小説

『寒戸のガングロ』室市雅則(『遠野物語』)

 そう、十年前に失踪した少女がガングロギャルになって帰って来たのだ。
 母親は卒倒してしまった。だから、少女いや、ガングロは母親のカバンから鍵を取り出すと母親を立ち上がらせ、家の中に入っていった。

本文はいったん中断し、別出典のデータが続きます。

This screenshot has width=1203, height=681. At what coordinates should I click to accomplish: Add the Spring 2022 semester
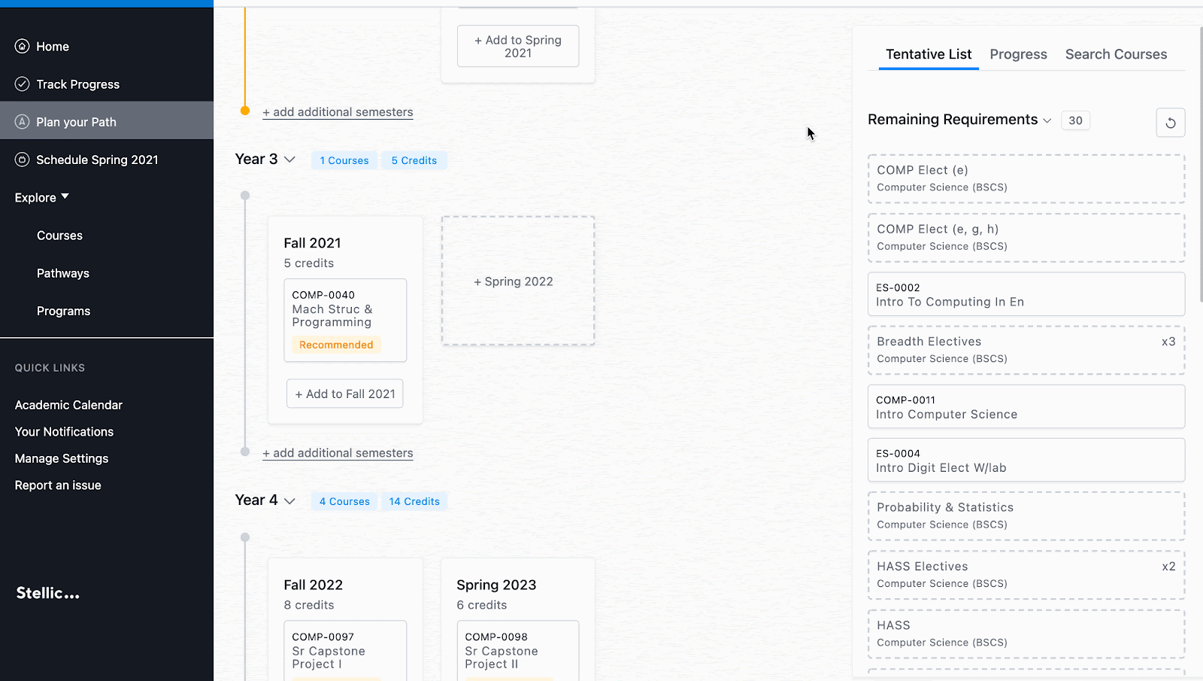tap(518, 281)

 ヨレヨレになりながらも母親はすぐに夫の携帯電話に連絡をした。
 もちろんガングロを信用したわけではなかったが、母だからこそ感じ取ることができる面影をすくい取ったのだ。
 ガングロは居間に置かれた仏壇の祖母の遺影に向かって手を合わせていた。
 「ばあちゃん、ごめんね」
 鈴を鳴らすと茶卓に向き直り、ガングロは出された紅茶を飲み始めた。
 「いやー、バビッた?」
 母親に尋ねるガングロ。
 しかし、母親は戸惑っていた。
 喜びはもちろんあったのだが、彼女が何を言っているのか分からなかった。
 どうしようかと逡巡していると父親が大慌てで飛び込んで来た。
 そして、襖を開けて止まった。
 ガングロは笑顔で手を振っている。
 「超おひさ」
 父は驚くばかりであった。
 恐る恐るとガングロに近づき、父はその肩に手を置き、瞳を見つめた。
 「たまげたのす」
 そして、父はガングロに様々な質問をした。
 確信を得たかったのだ。
 名前に始まり、生年月日など失踪した当人にしか分からぬことを細かく尋ねた。
 ガングロは見事にそれに答え、両親は行方不明になった娘であると結論づけた。
 「今日はまんつおもしぇ日だ」
 両親は歓喜し、娘を抱きしめた。
 ガングロはガングロで喜び、両親の温もりを感じ、ボリューム満点の付けまつ毛が載った瞼をしぱたかせた。
 「やっぱ家族ってアガる」
 涙が頬を伝ってガングロの素肌がうっすらと姿を見せた。